Minnesota has how many lakes
Even satellite photographs cannot help us because many lakes and ponds are just too small or too indistinct to distinguish from the surrounding land and lakes may not even look like lakes in aerial or satellite photos. Luckily, our friends at the Minnesota Department of Natural Resources are also really curious about this. They did this by creating a geographical information system GIS map from satellite photographs and calibrating it to actual measurements on the ground ground truthing.
Then, they painstakingly measured the total area and shore length of every lake, pond, reservoir, wetland, river and stream they could recognize.

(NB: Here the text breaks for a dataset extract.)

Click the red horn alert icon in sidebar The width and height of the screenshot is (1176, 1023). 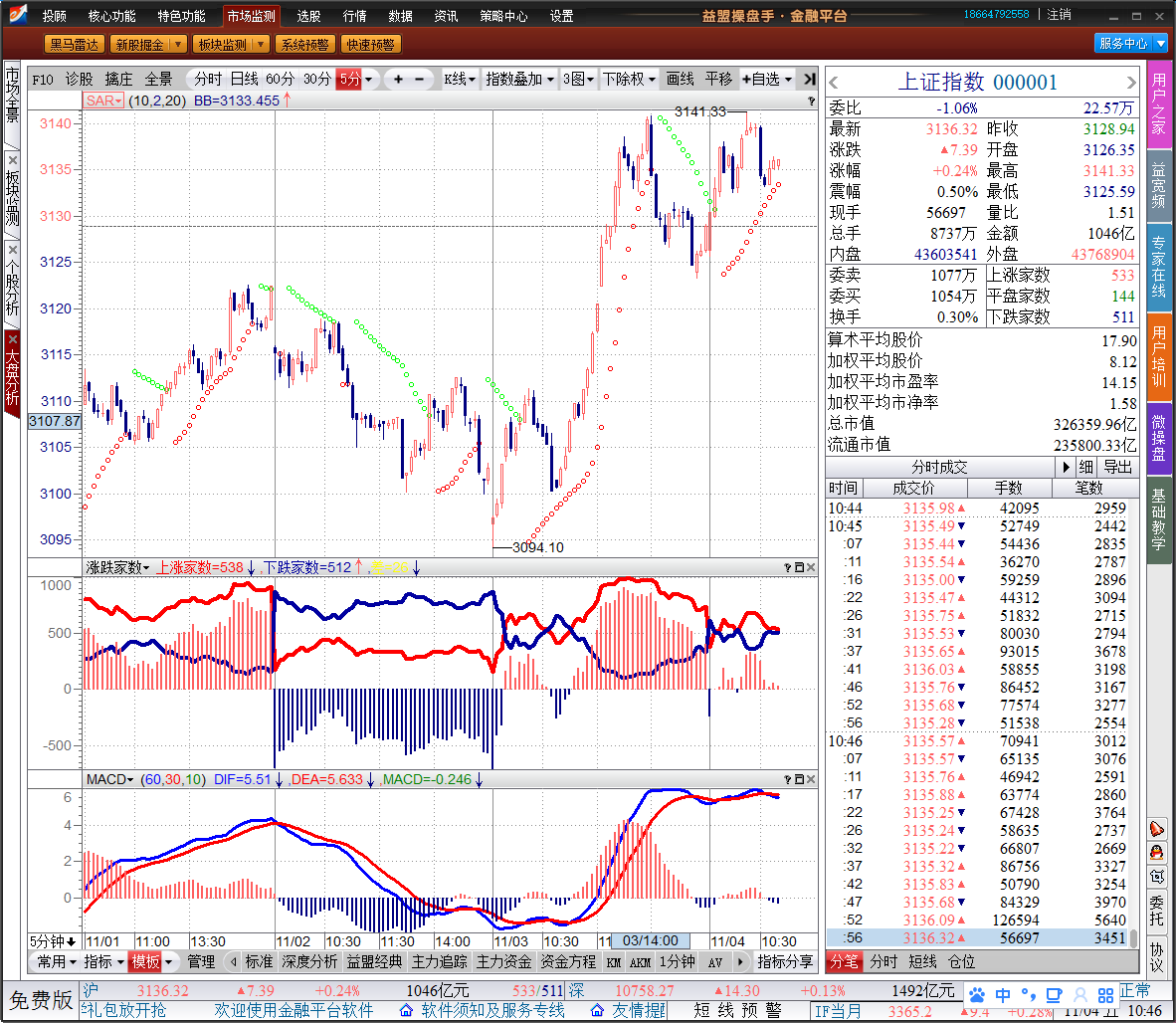pos(1157,829)
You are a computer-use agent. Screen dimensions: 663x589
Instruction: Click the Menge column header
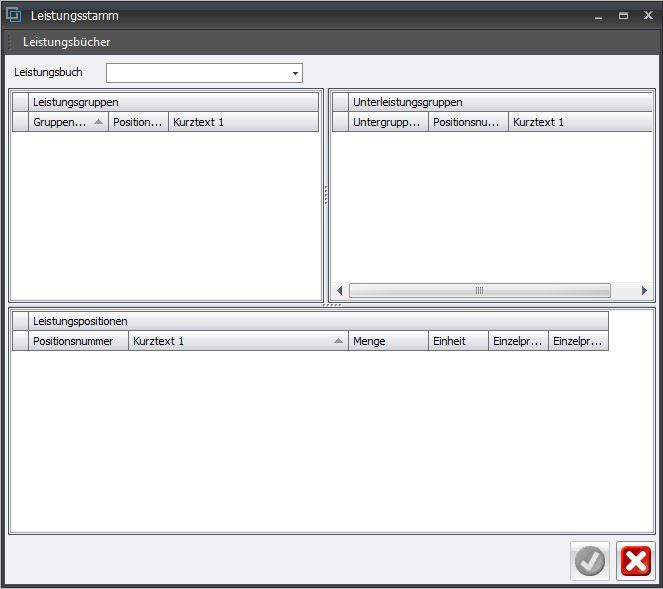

Where they could connect these waterbodies to names and other MNDNR information they put them into the database.
The classical example of this is Upper and Lower Red Lake which was listed as one big lake as well as two separate lakes. I removed those duplicates. Some may disagree with me on my choices on these, but I looked at this from a limnological standpoint and not from one of bragging rights.
For example, Lake Minnetonka consists of 16 relatively independent basin-lakes that taken together are considered by some people to be one lake. From a scientific or limnological standpoint, a lake is independent if water and material can flow to all parts of the lake. If I considered Lake Minnetonka one lake, then all its basin-lakes would sum to about 14, acres, and collectively it would be the 12 th -largest lake in Minnesota, between Cass Lake and Ottertail Lake.
The smallest is only 0. That little waterbody is called Nemo Pond and is found in Isanti County. Lake scientists — limnologists - define a lake as a waterbody large enough to have a wave-swept shore. In his speech, which largely focused on the economics of farming in the state, he stated:. Then we have thirty-eight rivers in the State, six of which are navigable within the State… Then come over 10, lakes, abounding in delicious fish. The phrase became frequently used by tourism-related publications around the s.
Clark, Jr. Submit your question here. You make MPR News possible. Individual donations are behind the clarity in coverage from our reporters across the state, stories that connect us, and conversations that provide perspectives. The Truth: Are there really 10, lakes in Minnesota?
What about Wisconsin? Lily Updated October 5, Facebook Twitter Pinterest. One that most visitors, and even some Minnesotans, have to ask: Is it true? The surprising answer: Yes! Contents Are there really 10, lakes in Minnesota? Minnesota has so many lakes, the state ran out of names. Minnesota has the largest Great Lake in North America. Our license plates, it turns out, are low-balling us. Wisconsin's DNR says their state has 15, lakes. Here's the catch; the Wisconsin DNR has no size requirement for its lakes.
Going by their looser standard, Minnesota has more than 20, lakes. William Bornhoft , Patch Staff. Find out what's happening in Across Minnesota with free, real-time updates from Patch.